> _本文抜粋_:
┌──
◆銀行の選別◆
どの銀行と取引したらいいのかとよく聞かれることがある。会社の規模や業種で違ってくる。
コロナ禍で銀行は今は非常に優しい。ワクチンが行き渡る1年後にはその優しさも消える。いつまでも銀行は業績の回復を待ってくれない。
地方銀行は特に大変な状況である。半分以上の地銀が実質赤字経営である。
菅総理は地銀が多すぎると訴えている。ここ2年で地銀の再編が起こり数も半分になるでしょう。
今取引している銀行はどうなっているでしょうか?もしかしたらどこかの銀行に吸収合併されているかもしれない。そうなると大変なことになる。
バブル崩壊の時に銀行が破綻し多くの銀行が無くなった。合併された方の銀行・破綻した銀行と取引していると関係性を再構築しなくてはいけない。
恐らく合併された銀行や破綻した銀行の行員の多くは銀行から去っていくはずです。今まで築いた信頼関係が一時的に消えるわけです。
業績が悪いと破綻に追い込まれることも考えておく必要がある。何故なら公的資金が投入されて処理しやすくなっているからだ。
そのようなことを考えていると経営者としてリスクヘッジをしておく必要がある。
└──
> _実施課題_:
本文抜粋では、実質赤字経営の地方銀行がどの程度の割合を占めるとされているか。

> _提供データ_:
┌──
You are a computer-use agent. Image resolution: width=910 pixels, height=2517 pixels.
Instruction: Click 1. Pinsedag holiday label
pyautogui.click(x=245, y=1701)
└──
┌──
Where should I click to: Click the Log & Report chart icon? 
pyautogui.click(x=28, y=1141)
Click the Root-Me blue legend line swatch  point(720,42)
└──
┌──
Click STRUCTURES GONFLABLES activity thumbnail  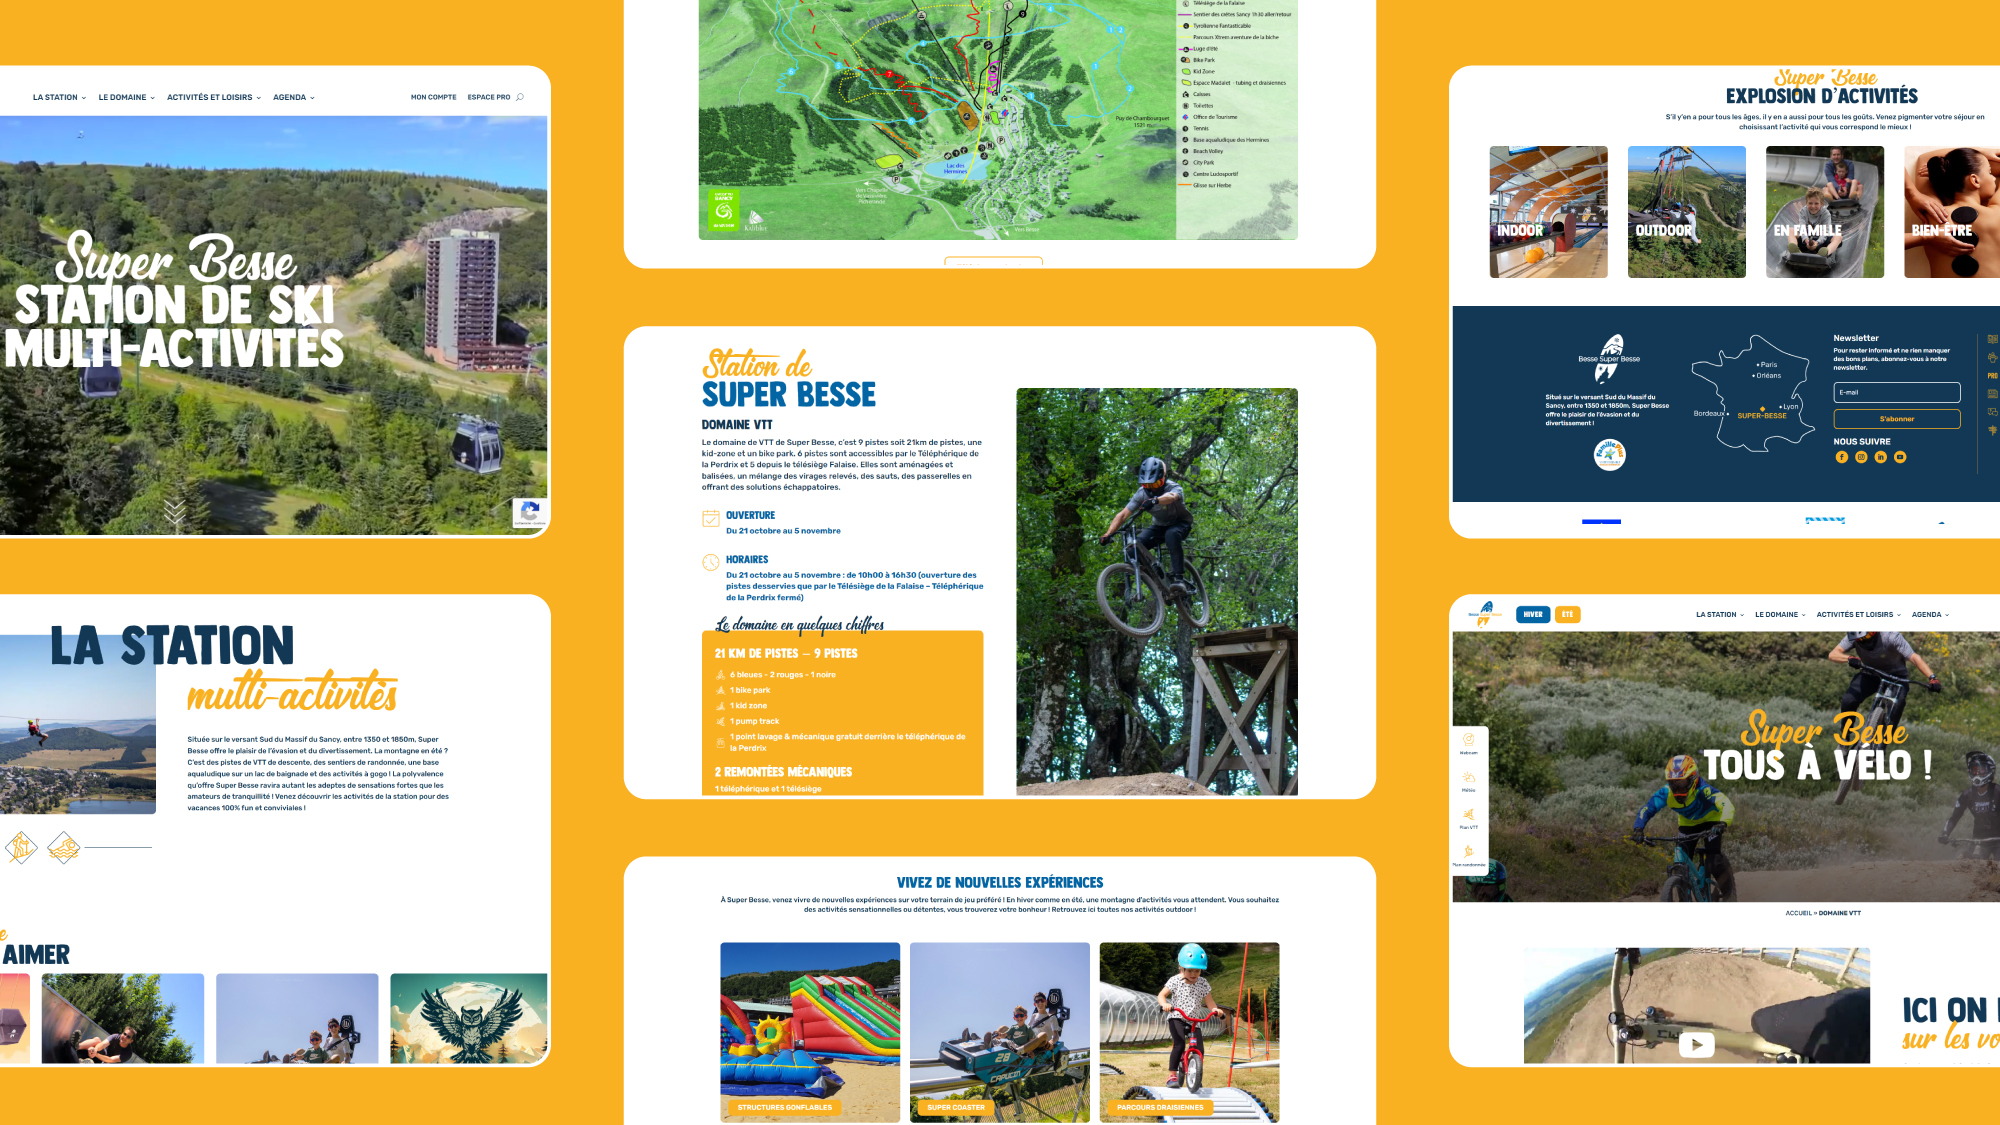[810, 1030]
└──
> _課題への回答_:
半分以上の地銀が実質赤字経営であるとされている。